Y, entonces, descubrí su cara amarga. No lo había hecho
antes porque aquel rostro cambiante adoptaba las formas, que a mi ego le
convenían para sobrevivir. Instalada en el autoengaño era fácil pensar que el
desamor no se había apoderado de nuestra relación, que la rutina diaria no
había minado las bases del deseo.
Creímos, de buena fe, que el amor recíproco duraría para
siempre, como nos habíamos prometido, en un arrebato sincero, cuando la pasión
contenida era tan normal como el aire que respirábamos.

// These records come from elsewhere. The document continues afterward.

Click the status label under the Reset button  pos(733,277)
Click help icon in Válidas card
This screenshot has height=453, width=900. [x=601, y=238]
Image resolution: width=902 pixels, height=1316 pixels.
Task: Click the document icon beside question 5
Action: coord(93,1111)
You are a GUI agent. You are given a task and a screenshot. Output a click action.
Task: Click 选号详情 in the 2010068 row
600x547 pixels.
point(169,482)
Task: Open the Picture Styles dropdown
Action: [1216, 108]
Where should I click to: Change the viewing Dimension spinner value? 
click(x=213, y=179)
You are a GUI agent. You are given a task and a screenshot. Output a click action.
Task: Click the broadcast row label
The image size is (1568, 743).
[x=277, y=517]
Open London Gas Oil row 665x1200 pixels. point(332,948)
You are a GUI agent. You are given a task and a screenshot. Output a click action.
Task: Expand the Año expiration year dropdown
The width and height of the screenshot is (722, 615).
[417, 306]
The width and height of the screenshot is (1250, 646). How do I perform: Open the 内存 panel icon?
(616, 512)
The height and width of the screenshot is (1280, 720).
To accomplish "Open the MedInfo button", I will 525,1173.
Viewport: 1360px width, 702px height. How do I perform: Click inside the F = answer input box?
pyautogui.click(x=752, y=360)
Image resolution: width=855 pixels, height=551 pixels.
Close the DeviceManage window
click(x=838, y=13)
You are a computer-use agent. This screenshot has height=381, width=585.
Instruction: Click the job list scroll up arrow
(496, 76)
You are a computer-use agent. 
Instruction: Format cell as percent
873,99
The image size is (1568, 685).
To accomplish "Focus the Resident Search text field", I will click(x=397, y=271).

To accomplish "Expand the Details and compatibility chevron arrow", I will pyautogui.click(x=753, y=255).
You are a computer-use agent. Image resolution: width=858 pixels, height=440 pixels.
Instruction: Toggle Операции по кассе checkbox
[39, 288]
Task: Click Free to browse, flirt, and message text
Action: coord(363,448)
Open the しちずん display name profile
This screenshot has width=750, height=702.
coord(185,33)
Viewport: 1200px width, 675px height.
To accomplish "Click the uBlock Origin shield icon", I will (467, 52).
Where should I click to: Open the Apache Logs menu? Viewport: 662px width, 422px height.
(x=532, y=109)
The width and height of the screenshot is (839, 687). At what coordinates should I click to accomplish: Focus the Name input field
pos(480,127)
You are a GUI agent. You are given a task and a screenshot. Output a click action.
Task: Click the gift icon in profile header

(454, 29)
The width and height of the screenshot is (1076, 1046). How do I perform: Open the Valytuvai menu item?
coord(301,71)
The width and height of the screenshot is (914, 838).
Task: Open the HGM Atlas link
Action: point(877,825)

Los primeros indicios fueron desechados por mí con
energía, a pesar de que eran significativos. Yo, siempre positiva, pensé que
nuestra relación había entrado en la fase tranquila, sin sobresaltos, de la
madurez. Esa etapa dulce, sin urgencias, en la que los amantes se convierten en
los mejores amigos.
Luego, empecé a notar que no me miraba con el mismo
orgullo de siempre, que ya no sentía los pequeños celos, frecuentes cuando
salíamos con amigos. Noté, sobre todo, la indiferencia, que se instaló a
nuestro alrededor, que se hizo irrespirable. No discutíamos, tampoco nos
reconciliábamos. No sentíamos temor el uno por el otro ni sentíamos las
ausencias. Nos miramos y, de repente, nos vimos distintos, como si nos viésemos
con una luz más cruda. Descubrimos la decadencia de nuestros cuerpos, los
músculos relajados, los ojos sin brillo, y el cabello de un color indefinido…
Cuando él me dejó por otra, sentí el frio del invierno
entrar por todas las rendijas de las puertas y ventanas amenazando con helar mi
corazón. Intenté retener el calor, todo fue en vano. Entonces comprendí.
Entonces supe de la cara amarga del abandono.